Healthy cells maintain a fine balance of antioxidants and oxidants. When cells divide, they make a lot of reactive oxygen, because making new cells involves many of those processes for which reactive oxygen is essential. Following division, cells then use antioxidants to neutralize the excess reactive oxygen. “Cancer cells divide a lot, so they make a lot,” Tuveson explains. “And therefore they need to reduce that level way down” using antioxidants. They must restore the balance in order to keep growing.
Click the orange “play” button to hear from researchers in David Tuveson’s lab in an episode of CSHL’s Base Pairs podcast. The image shows organoids (blue) grown from pancreas cells.
In that recent study from Tuveson’s lab, researchers used pancreas organoids (photo above) to figure out whether they could kill cancer cells, while leaving nearby healthy cells undamaged, by reducing antioxidant levels. This is called synthetic lethality: discovering conditions that are harmful to cancer cells but not healthy cells. It’s an enormous challenge in cancer research—think about how harmful chemotherapy is.
Based on the encouraging results of this study in organoids, lowering antioxidant levels within cancer cells could be one way to do this.
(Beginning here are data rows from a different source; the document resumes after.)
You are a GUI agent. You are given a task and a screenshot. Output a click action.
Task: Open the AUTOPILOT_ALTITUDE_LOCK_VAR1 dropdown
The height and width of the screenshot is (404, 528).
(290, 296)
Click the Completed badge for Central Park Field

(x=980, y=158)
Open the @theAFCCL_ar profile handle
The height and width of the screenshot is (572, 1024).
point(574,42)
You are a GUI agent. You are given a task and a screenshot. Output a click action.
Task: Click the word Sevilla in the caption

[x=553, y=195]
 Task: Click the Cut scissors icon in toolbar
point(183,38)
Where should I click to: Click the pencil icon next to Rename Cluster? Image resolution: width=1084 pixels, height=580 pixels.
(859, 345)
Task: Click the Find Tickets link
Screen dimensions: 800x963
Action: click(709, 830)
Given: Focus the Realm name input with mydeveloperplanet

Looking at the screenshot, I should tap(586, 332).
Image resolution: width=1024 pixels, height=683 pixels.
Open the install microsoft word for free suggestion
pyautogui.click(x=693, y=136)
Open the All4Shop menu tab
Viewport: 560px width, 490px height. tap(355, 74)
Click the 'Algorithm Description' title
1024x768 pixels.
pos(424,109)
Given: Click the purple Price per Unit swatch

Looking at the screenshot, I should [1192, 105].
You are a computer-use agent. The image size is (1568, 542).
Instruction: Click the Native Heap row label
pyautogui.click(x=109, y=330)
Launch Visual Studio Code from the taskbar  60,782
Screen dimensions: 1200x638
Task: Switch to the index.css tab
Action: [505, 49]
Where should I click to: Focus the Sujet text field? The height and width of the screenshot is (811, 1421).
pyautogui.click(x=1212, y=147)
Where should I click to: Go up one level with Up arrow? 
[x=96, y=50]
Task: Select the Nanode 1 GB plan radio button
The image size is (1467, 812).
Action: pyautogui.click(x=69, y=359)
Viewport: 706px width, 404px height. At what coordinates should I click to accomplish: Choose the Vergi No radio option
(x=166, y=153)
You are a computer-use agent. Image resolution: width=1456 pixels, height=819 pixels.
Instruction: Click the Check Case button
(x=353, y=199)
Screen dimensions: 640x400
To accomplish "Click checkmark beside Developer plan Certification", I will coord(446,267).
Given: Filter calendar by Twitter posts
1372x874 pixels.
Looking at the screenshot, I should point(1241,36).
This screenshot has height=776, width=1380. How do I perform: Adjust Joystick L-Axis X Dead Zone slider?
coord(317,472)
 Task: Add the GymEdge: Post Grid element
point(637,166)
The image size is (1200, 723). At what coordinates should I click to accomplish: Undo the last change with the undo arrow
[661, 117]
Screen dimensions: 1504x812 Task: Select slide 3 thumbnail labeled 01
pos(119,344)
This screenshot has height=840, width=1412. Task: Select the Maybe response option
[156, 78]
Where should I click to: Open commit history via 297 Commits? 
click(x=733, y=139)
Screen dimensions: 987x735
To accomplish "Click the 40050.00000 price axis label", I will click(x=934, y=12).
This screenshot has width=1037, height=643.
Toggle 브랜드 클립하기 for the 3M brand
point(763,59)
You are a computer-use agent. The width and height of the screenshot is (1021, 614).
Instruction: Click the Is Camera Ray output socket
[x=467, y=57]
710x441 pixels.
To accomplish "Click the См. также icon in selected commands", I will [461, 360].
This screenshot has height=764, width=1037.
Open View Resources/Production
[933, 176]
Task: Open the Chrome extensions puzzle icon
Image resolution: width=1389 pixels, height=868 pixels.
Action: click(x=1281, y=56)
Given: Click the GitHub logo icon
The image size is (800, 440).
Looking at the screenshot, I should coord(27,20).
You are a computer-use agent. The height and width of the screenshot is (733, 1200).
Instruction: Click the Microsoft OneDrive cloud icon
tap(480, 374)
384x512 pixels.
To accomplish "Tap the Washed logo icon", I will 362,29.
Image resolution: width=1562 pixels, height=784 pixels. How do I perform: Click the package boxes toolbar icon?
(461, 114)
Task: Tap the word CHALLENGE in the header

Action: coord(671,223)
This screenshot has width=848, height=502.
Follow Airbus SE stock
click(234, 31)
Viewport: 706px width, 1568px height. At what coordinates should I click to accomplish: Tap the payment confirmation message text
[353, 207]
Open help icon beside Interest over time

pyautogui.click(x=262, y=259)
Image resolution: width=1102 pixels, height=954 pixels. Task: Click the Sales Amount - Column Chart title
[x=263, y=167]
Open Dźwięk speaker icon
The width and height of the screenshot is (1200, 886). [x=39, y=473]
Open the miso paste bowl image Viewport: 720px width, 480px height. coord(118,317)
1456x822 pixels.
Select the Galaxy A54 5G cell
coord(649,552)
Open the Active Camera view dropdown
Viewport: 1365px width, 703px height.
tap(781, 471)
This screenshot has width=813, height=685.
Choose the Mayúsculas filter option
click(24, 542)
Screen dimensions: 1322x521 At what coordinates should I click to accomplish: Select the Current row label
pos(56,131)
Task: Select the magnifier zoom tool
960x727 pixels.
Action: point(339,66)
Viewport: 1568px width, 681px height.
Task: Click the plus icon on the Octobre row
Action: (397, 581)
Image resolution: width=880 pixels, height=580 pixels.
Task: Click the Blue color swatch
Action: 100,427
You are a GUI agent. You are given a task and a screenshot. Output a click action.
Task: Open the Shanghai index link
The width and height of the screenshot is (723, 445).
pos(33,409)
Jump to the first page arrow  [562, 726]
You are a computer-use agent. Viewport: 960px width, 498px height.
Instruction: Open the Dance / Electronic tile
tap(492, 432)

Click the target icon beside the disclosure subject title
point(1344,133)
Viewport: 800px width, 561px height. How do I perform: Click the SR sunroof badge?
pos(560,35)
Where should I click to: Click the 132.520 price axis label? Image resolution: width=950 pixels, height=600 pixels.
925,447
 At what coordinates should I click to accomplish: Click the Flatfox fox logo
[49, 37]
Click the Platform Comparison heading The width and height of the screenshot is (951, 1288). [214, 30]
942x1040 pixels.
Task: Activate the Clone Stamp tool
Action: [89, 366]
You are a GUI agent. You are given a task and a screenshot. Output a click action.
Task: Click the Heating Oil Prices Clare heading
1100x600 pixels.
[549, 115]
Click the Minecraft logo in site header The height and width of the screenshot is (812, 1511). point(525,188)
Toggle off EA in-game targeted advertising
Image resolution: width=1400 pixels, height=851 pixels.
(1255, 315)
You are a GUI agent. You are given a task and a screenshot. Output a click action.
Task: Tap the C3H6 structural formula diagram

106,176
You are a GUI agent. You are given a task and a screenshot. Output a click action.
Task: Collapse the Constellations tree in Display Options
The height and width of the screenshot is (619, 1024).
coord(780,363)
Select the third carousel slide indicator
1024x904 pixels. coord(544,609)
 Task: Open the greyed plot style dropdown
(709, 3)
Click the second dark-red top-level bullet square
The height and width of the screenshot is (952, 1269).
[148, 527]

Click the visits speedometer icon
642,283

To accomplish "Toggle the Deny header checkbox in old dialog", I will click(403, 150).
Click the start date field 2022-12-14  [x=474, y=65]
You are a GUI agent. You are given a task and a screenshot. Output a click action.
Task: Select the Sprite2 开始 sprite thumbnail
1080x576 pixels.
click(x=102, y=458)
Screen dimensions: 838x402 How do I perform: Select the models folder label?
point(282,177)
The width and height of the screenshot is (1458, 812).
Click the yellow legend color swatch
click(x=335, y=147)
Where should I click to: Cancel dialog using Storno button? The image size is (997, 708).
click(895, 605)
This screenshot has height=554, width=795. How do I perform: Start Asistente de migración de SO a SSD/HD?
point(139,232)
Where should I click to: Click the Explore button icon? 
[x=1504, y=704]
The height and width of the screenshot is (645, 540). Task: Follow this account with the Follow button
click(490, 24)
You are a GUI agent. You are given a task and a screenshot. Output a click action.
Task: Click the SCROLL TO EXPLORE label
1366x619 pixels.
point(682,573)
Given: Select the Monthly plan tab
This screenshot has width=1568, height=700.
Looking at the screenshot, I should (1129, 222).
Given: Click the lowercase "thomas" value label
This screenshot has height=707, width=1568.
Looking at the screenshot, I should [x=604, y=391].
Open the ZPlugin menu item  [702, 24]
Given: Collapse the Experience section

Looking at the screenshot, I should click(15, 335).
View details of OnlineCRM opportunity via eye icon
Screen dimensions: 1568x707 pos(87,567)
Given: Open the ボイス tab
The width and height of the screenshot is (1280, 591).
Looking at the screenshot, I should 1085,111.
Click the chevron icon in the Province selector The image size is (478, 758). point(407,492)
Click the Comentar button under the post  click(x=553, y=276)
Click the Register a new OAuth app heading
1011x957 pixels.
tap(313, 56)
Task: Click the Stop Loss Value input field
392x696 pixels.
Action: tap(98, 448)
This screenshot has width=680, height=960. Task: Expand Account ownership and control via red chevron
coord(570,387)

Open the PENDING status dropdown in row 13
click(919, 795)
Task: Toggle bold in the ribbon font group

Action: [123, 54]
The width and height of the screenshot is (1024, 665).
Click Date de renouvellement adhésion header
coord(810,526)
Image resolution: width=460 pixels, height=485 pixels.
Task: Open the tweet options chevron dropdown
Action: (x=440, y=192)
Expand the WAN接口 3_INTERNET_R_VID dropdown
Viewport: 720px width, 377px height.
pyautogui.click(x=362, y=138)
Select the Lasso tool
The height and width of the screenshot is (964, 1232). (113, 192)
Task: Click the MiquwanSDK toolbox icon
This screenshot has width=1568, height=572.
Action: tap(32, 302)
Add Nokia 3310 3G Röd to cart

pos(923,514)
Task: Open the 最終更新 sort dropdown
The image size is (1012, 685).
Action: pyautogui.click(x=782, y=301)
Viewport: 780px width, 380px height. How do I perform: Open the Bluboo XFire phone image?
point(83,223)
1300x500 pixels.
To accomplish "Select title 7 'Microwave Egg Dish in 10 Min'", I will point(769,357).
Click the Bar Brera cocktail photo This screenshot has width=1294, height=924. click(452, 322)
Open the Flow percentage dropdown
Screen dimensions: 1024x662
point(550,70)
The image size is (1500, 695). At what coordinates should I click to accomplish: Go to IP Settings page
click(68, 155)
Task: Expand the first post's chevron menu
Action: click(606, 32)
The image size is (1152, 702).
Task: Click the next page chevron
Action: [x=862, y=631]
This does not tell us the effect that eating antioxidant-rich foods has on cancer, however. That remains an active area of research with many unanswered questions.
This is why the Linus Pauling case is so important. When he wrote that book, no one had shown that taking vitamin C orally would have those same cancer-killing effects observed when it was administered by IV—in fact, taking lots of vitamin C orally can harm health. But the paper from Tuveson’s lab does tell us that when antioxidants make it into cancer cells, they can make a bad situation worse.
P.S. It’s only tangentially related to the topic explored above, but here’s the number one thing that Tuveson wishes people knew about antioxidants: “Just don’t have your fruit juice until two hours after exercise. It turns out that if you give people antioxidants around the time that they exercise, which can be as simple as a big glass of orange juice, you neutralize the positive benefits of exercise.” It has to do with antioxidants’ involvement in cell signaling—the way cells communicate with each other—and their resulting ability to regulate the blood sugar.